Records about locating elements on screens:
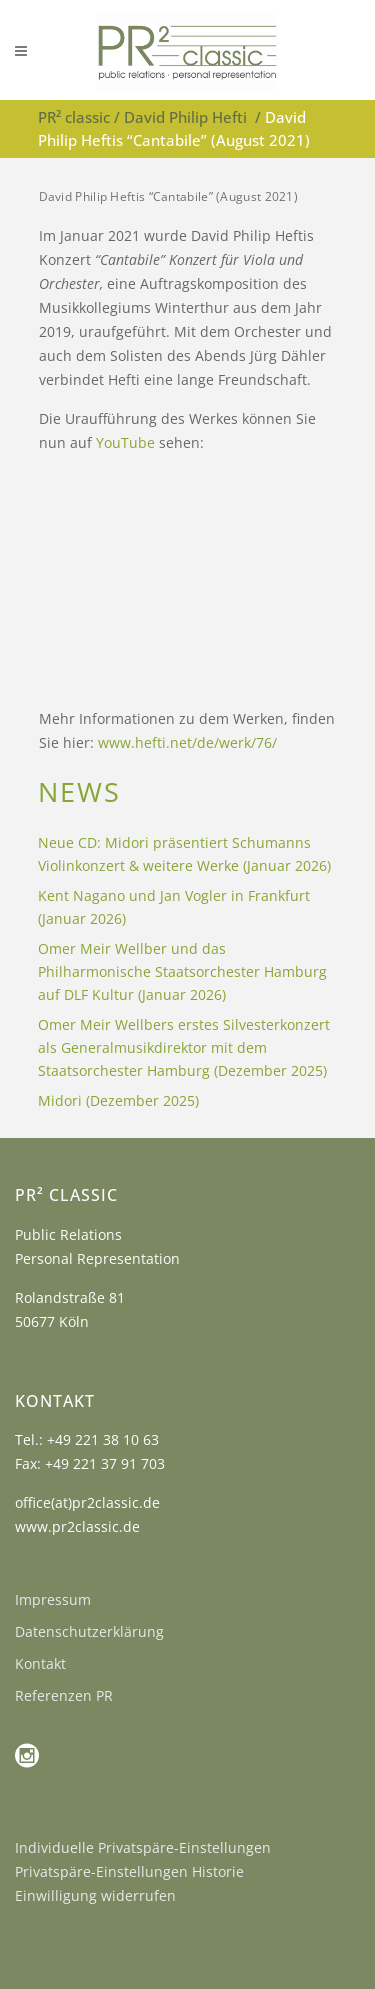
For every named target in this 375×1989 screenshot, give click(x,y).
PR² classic (74, 117)
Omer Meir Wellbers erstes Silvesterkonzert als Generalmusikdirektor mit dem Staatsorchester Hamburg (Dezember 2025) (184, 1047)
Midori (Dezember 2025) (118, 1100)
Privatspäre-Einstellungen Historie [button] (129, 1871)
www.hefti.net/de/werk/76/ (187, 742)
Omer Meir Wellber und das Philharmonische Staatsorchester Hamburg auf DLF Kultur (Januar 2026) (182, 971)
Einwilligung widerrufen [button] (95, 1895)
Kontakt (40, 1663)
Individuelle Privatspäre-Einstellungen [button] (143, 1847)
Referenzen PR (64, 1695)
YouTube (125, 442)
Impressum (53, 1599)
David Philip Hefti (185, 117)
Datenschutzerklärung (89, 1631)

▶ _TASK OBJECTIVE_: Rewrite the records above as a numbered list, leaving out blank lines and the pictures.

▶ _TASK OUTPUT_:
1. For every named target in this 375×1989 screenshot, give click(x,y).
2. PR² classic (74, 117)
3. Omer Meir Wellbers erstes Silvesterkonzert als Generalmusikdirektor mit dem Staatsorchester Hamburg (Dezember 2025) (184, 1047)
4. Midori (Dezember 2025) (118, 1100)
5. Privatspäre-Einstellungen Historie [button] (129, 1871)
6. www.hefti.net/de/werk/76/ (187, 742)
7. Omer Meir Wellber und das Philharmonische Staatsorchester Hamburg auf DLF Kultur (Januar 2026) (182, 971)
8. Einwilligung widerrufen [button] (95, 1895)
9. Kontakt (40, 1663)
10. Individuelle Privatspäre-Einstellungen [button] (143, 1847)
11. Referenzen PR (64, 1695)
12. YouTube (125, 442)
13. Impressum (53, 1599)
14. David Philip Hefti (185, 117)
15. Datenschutzerklärung (89, 1631)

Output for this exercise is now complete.